=== Material for this task ===
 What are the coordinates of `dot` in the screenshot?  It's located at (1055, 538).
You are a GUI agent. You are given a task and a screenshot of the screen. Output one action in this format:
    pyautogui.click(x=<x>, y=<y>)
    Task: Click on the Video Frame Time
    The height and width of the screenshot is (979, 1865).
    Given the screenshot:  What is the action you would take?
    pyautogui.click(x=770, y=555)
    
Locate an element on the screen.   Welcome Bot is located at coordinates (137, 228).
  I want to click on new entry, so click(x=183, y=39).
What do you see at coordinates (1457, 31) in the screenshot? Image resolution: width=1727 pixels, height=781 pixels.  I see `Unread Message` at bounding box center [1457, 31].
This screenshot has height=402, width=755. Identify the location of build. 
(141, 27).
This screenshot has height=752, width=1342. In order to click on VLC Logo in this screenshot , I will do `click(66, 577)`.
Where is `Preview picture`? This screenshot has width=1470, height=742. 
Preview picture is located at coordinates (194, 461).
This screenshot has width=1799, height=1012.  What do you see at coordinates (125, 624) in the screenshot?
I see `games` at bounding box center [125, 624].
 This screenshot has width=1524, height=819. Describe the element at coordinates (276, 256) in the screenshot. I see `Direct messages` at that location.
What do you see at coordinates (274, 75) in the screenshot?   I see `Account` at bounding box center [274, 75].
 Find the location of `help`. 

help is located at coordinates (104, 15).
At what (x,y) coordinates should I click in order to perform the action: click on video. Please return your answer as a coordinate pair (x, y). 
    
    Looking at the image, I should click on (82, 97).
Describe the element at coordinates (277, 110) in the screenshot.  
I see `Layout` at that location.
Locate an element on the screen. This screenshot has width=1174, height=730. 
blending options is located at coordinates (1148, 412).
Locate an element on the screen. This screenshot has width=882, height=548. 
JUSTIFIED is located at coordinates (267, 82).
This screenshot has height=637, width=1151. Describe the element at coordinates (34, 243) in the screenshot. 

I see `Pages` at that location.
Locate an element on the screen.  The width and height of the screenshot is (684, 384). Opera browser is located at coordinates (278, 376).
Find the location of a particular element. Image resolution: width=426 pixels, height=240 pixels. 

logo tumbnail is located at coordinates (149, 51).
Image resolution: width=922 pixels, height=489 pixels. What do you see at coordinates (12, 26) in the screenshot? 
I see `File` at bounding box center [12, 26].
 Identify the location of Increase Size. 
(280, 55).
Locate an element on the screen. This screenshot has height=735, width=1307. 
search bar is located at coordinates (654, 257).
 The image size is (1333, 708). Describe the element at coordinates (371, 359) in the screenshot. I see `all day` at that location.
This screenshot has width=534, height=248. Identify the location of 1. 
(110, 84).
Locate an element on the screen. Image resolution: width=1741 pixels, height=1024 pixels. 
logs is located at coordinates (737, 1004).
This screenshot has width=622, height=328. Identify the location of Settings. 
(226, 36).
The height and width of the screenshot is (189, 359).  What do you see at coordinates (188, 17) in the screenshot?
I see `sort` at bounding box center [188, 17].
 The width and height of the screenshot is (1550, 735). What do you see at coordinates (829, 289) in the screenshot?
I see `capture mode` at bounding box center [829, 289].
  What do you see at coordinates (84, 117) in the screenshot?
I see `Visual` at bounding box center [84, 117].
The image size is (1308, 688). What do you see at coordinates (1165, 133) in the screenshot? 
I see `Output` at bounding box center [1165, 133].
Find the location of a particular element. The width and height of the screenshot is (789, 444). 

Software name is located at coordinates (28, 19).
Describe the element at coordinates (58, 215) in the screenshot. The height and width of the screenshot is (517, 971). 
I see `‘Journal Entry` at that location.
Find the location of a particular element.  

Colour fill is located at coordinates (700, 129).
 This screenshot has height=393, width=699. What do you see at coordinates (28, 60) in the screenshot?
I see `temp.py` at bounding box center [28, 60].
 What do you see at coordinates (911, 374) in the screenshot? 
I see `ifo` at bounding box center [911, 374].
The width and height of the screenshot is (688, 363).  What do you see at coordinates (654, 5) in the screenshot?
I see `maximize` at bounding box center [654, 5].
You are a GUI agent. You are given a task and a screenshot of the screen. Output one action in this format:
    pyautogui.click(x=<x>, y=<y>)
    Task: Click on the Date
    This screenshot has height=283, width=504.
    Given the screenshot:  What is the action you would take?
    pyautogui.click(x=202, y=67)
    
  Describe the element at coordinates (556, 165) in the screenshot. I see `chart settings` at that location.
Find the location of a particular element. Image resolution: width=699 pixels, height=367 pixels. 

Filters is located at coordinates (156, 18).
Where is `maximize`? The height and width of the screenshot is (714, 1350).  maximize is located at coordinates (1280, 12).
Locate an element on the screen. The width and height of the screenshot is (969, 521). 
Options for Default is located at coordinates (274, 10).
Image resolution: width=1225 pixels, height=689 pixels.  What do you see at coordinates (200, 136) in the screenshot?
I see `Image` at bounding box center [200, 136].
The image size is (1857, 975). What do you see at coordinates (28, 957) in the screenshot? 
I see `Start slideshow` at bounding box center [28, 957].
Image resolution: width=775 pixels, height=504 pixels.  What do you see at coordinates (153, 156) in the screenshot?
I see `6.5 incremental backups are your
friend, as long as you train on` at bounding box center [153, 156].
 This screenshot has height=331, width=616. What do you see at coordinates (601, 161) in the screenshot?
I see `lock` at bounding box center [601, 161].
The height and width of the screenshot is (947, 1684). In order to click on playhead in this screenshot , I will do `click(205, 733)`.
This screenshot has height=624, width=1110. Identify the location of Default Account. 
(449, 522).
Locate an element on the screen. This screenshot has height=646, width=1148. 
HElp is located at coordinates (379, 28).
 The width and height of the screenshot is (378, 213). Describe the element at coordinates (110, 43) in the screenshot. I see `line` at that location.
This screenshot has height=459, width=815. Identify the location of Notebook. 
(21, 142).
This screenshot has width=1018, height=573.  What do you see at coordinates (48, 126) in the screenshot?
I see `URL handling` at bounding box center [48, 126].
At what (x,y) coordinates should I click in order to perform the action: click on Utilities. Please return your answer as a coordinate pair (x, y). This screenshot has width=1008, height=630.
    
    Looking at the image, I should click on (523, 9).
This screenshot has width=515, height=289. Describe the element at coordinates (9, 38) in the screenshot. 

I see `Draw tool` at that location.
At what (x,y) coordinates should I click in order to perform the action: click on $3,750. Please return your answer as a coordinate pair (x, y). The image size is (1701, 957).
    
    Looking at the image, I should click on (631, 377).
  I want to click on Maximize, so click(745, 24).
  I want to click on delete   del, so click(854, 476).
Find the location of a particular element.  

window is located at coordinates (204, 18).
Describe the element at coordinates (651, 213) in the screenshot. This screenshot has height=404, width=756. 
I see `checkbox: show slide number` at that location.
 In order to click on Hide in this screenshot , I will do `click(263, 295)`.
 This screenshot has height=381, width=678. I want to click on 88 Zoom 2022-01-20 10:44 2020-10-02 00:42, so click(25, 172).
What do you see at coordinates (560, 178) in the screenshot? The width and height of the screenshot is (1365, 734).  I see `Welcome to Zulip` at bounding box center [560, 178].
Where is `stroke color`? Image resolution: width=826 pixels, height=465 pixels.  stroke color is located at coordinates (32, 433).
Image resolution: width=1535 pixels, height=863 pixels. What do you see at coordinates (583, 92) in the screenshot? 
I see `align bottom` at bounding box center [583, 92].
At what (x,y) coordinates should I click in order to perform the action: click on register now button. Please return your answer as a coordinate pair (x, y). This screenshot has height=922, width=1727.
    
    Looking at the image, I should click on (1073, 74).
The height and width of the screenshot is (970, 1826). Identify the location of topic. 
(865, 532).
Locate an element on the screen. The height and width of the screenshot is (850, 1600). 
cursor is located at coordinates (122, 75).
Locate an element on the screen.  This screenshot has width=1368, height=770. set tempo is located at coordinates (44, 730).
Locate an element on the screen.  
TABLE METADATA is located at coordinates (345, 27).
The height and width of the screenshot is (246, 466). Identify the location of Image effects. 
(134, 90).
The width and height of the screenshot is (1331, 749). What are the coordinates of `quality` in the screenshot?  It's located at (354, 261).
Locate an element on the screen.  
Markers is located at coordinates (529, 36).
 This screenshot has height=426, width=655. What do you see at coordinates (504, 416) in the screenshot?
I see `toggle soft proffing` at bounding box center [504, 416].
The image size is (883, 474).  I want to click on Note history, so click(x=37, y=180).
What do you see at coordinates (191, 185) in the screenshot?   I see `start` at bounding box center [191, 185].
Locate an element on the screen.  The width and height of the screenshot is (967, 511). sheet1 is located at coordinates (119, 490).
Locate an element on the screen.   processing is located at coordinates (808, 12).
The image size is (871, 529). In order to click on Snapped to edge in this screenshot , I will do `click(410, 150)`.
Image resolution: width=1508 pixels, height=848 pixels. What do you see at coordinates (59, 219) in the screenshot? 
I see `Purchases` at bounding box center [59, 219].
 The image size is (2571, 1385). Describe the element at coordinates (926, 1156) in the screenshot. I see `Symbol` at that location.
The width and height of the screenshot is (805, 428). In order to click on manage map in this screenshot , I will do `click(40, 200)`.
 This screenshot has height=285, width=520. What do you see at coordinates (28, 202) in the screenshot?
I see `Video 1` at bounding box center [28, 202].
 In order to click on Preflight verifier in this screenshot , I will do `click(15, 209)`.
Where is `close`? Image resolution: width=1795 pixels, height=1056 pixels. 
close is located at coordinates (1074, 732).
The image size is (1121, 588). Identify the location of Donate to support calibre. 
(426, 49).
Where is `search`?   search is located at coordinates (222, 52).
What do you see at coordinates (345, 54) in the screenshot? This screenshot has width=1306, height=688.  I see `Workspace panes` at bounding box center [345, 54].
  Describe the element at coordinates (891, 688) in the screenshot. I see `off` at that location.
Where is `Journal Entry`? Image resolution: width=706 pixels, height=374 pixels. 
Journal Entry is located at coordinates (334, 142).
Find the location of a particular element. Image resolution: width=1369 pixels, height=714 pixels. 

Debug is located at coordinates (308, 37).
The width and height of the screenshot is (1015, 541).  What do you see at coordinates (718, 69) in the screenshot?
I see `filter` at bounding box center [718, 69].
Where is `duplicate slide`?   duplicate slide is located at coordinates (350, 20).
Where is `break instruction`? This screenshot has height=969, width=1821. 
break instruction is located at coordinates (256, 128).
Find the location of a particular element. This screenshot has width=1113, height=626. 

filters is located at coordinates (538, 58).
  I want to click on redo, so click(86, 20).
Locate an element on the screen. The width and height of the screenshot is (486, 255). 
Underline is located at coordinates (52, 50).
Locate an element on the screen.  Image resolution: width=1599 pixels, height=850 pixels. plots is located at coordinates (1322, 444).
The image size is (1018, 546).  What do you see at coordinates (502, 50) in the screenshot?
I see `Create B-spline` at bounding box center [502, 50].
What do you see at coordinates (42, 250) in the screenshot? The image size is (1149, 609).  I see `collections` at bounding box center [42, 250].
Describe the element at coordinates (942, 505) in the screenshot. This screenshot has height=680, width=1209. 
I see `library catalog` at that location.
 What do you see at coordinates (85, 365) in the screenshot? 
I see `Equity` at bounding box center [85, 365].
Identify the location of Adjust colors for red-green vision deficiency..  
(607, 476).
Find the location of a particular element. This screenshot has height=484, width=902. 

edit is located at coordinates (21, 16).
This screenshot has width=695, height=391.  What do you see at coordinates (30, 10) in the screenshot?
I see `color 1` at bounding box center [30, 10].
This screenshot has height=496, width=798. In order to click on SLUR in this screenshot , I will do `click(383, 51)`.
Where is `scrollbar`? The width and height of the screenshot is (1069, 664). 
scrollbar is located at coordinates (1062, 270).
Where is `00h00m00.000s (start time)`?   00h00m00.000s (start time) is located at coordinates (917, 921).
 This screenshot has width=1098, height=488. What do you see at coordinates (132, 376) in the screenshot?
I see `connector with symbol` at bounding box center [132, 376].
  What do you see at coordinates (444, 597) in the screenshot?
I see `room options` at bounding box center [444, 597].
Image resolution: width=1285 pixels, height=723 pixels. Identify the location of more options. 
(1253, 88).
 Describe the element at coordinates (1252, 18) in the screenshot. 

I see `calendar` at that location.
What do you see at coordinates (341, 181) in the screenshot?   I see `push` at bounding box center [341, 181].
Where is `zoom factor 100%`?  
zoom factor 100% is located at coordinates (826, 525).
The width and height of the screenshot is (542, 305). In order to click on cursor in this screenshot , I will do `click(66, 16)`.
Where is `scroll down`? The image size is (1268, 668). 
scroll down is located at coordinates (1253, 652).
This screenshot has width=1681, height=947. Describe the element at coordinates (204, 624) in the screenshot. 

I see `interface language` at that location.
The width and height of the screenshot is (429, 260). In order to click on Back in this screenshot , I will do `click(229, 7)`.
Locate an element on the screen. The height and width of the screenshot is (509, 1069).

=== Exercise requirements ===
Quote the entries above word for word, from the line with "The width and height of the screenshot is (1331, 749)." up to and including the line with "center [504, 416].".

=== Response to this task ===
The width and height of the screenshot is (1331, 749). What are the coordinates of `quality` in the screenshot?  It's located at (354, 261).
Locate an element on the screen.  
Markers is located at coordinates (529, 36).
 This screenshot has height=426, width=655. What do you see at coordinates (504, 416) in the screenshot?
I see `toggle soft proffing` at bounding box center [504, 416].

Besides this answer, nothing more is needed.